# (Relatively) young conductors



## Becca (Feb 5, 2015)

Simon Rattle tells the story about a friend who said to him "...the really good conductors, they only start getting good when they are 65, and you're no exception, so don't be in a hurry." Having said that, conductors have to start somewhere. It used to be that they were repetiteurs in opera houses and went on to small operas/orchestras, etc., etc., but these days they win a competition and get offers from everywhere. Now this doesn't mean that they aren't good, but it does mean that we are seeing only partially 'formed' artists. Personally I think that there are some potentially great talents out there, but as it is said about marketing budgets "I know that half of my budget is wasted, the problem is that I don't know which half.", so it is hard to tell which conductors will really develop into an exceptional musician.

That is all by way of leading in to this new thread. I thought that it would be interesting to post examples of relatively young conductors and see what type of feedback we get about them both from our professionals and those who are just professional listeners.

I will start with yet another young Finn, another Jorma Pannula student, Santtu-Matias Rouvali. I became aware of him a couple of years ago but it was only this weekend that I actually heard and saw him conducting. So herewith his 2017 debut concert as chief conductor of the Gothenberg Symphony, conducting Sibelius' Kullervo.


----------



## Clouds Weep Snowflakes (Feb 24, 2019)

I think the conductor of Ra'anana "Symphonet" is 27 year old woman, if that counts.


----------



## mbhaub (Dec 2, 2016)

My problem with a lot of younger conductors is that they never paid their dues - they went straight from the conservatory to the podium. Most have very little experience playing in an orchestra. They don't know the business from the ground level. Of course pianists and vocalists don't have that experience, either. But there is one I've been watching who hold tremendous promise: Jose Luis Gomez (the conductor, not the footballer) currently with the Tucson Symphony. Extensive experience in Europe and a protégé of Paavo Jarvi. Every concert I've heard him conduct has been superb - he has that certain something that gets a small, regional orchestra to play like one of the Big 5. He's young, but brings an old-world sensibility. There's no tossing the hair around, no grandstanding, no vulgar histrionics - just clear, meaningful conducting with overwhelming beauty and power. Can't wait for the Mahler 5th this weekend!

LIST OF TASKS —
1. Return, word for word, the portion of the forum thread on young conductors starting with "## Clouds Weep" and going on through "(Dec 2, 2016)".
2. Resume the forum thread on young conductors from the point where it stops.

SUPPLIED INFORMATION —
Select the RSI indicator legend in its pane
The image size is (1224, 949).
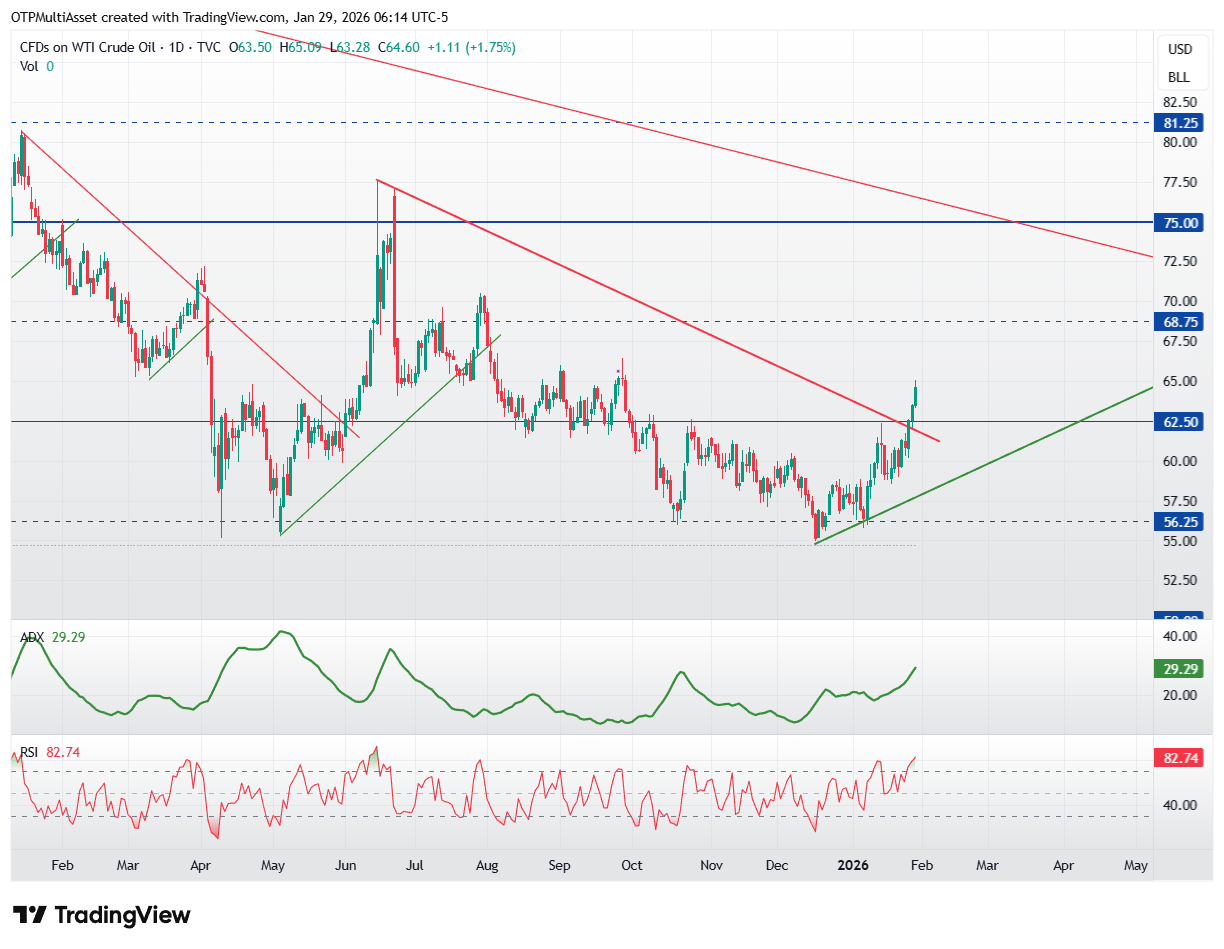30,752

ANSWERS TO THE EXERCISE —
1.
## Clouds Weep Snowflakes (Feb 24, 2019)

I think the conductor of Ra'anana "Symphonet" is 27 year old woman, if that counts.


----------



## mbhaub (Dec 2, 2016)

2.
----------



## Becca (Feb 5, 2015)

It will be interesting to watch the San Diego Symphony over the coming few years. After 13 years with Jahja Ling, they will Rafael Payare starting this fall. As with Dudamel, he comes out of the Venezuelan El Sistema, was a Maazel assistant, and has been at the Ulster Orchestra for the last 4 years.


----------



## starthrower (Dec 11, 2010)

Becca said:


> Simon Rattle tells the story about a friend who said to him "...the really good conductors, they only start getting good when they are 65, and you're no exception, so don't be in a hurry." [/url]


So it'll be a safe bet to start buying Rattle recordings next year?


----------



## MusicSybarite (Aug 17, 2017)

A conductor that comes to my mind is the Mexican Alondra de la Parra. She's 38 years old, so she may be considered young. She's currently conducting the Queensland SO, often performing and spreading Latin American repertoire.


----------



## Merl (Jul 28, 2016)

MusicSybarite said:


> A conductor that comes to my mind is the Mexican Alondra de la Parra. She's 38 years old, so she may be considered young. She's currently conducting the Queensland SO, often performing and spreading Latin American repertoire.


Yeah, I like her a lot, too.


----------



## Kjetil Heggelund (Jan 4, 2016)

The Oslo Phil. have appointed Klaus Mäkelä as new chief conductor and artistic advisor from 2020/21. He was born in 1996! He also is a cellist. He is relatively young!


----------



## Becca (Feb 5, 2015)

I think that any time an orchestra is appointing someone significantly under 30, they are really rolling the dice and praying (or should be!) To appoint a 23 y/o is really pushing it.


----------



## Kjetil Heggelund (Jan 4, 2016)

He is probably very happy for the opportunity  Also he probably isn't like me when I was 23...


----------



## rw181383 (Aug 4, 2017)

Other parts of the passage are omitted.